New amendments order reporters working for 'foreign agent' companies to get same status
Russian MPs have prepared new amendments ordering reporters who receive money from foreign sources and promote the agenda of media outlets registered as ‘foreign agents’ to receive this status as private persons.
The motion has been prepared by lawmakers from the majority party United Russia and leftist parliamentary opposition party Fair Russia and was presented to the Lower House Committee for Information Policy on Tuesday, popular business-oriented daily Vedomosti reports.
If the bill is passed into law the status of ‘foreign agent’ would be attached to any organization, group or person who helps to promote the materials of foreign agent mass media outlets and help create content for them in exchange for payments. Such "secondary" foreign agents would have to follow rules similar to those introduced for the ‘foreign agent’ mass media: mark their materials as ones produced by an agent of a foreign state, undertake an annual obligatory audit and present reports about their work to the authorities once every six months.
The head of the State Duma Committee for Information Policy, MP Leonid Levin (Fair Russia), told TASS that both conditions mentioned in the bill should be met simultaneously.

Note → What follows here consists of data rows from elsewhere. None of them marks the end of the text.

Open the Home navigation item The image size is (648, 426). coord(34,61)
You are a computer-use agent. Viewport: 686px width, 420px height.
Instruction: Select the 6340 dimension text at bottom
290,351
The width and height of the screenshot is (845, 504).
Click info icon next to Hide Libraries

"As for the fears that any blogger or internet user who reposts information from a foreign agent mass media outlet could be fined, we included a special explanation that a private person must do more than just repost some report to be labeled as a foreign agent. It is necessary that this person receives money from abroad and helps spreading the information originating from foreign agent mass media.
“The payment must be transferred from foreign companies whose activities include interaction with state agencies or with foreign agent mass media,” Levin said. Another of the bill's sponsors, deputy Duma speaker Pyotr Tolstoy (United Russia) emphasized that the motion was a forced measure.

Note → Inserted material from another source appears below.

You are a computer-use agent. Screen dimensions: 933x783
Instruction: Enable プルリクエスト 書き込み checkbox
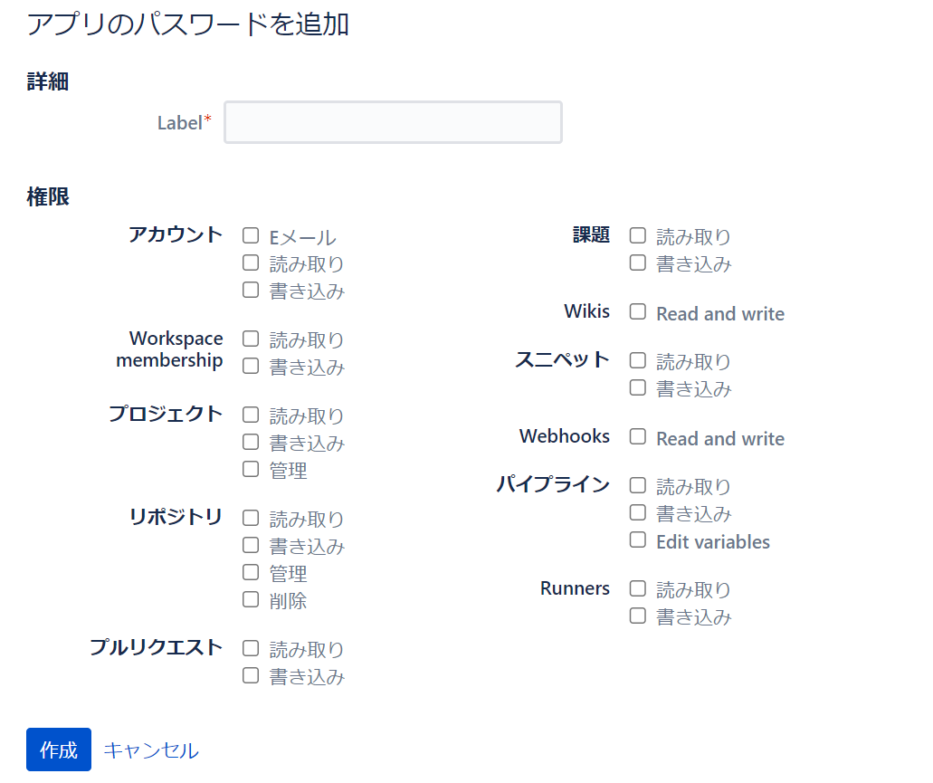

“This is not our wish or our initiative; it would be really nice if we did not have to develop such bills. This is a reciprocal measure. This is a direct action bill that gives the executive power some ability to react to the infringement of our colleagues' rights in other countries," Tolstoy told TASS on Tuesday.
The deputy speaker also noted that the new bill will offer ordinary citizens some protection from unfair treatment. "As for the legal protection of ordinary citizens from some accidental decisions, we have taken the powers [to attach the status of foreign agent to individual journalists] from the Justice Ministry and passed them to the Prosecutor General's Office that would make decisions together with the Foreign Ministry," Tolstoy said.
In addition, the lawmakers excluded from the bill the demand to mention the foreign agent status of the mass media outlet in every repost of their content and the demand of automatic out-of-court blocking of web resources that publish such materials.
The Russian Law on Foreign Agents in Mass Media was signed into law in November 2017. The law applies to any foreign organizations that operate with or without registering as a company if they are engaged in putting out printed, audio, audio-visual, or any other content prepared for an unlimited group of people.
The bill was prepared and drafted as a reply to a US Department of Justice order to RT America to register as a foreign agent. US authorities threatened to freeze RT America's assets and arrest its chief if it did not comply. On November 10, RT America (officially registered as T & R Productions LLC) filed as a foreign agent with the department of justice.
By December 2017 the Justice Ministry put nine media companies on its list of foreign agents. These include Voice of America, Radio Free Europe / Radio Liberty, the Nastoyashee Vremya (Present Time) television, Azatliq Radiosi (the Tatar language branch of Radio Liberty) and several affiliated web-sites.
The original Russian Foreign Agents Law, introduced in late 2012, obliges all NGOs that receive funding from abroad and are engaged in political activities to register as foreign agents or risk substantial fines. In November 2014, the law was expanded by a bill making it illegal for Russian political parties to receive sponsorship from, or enter into any business deals with, NGOs that have ‘foreign agent’ status.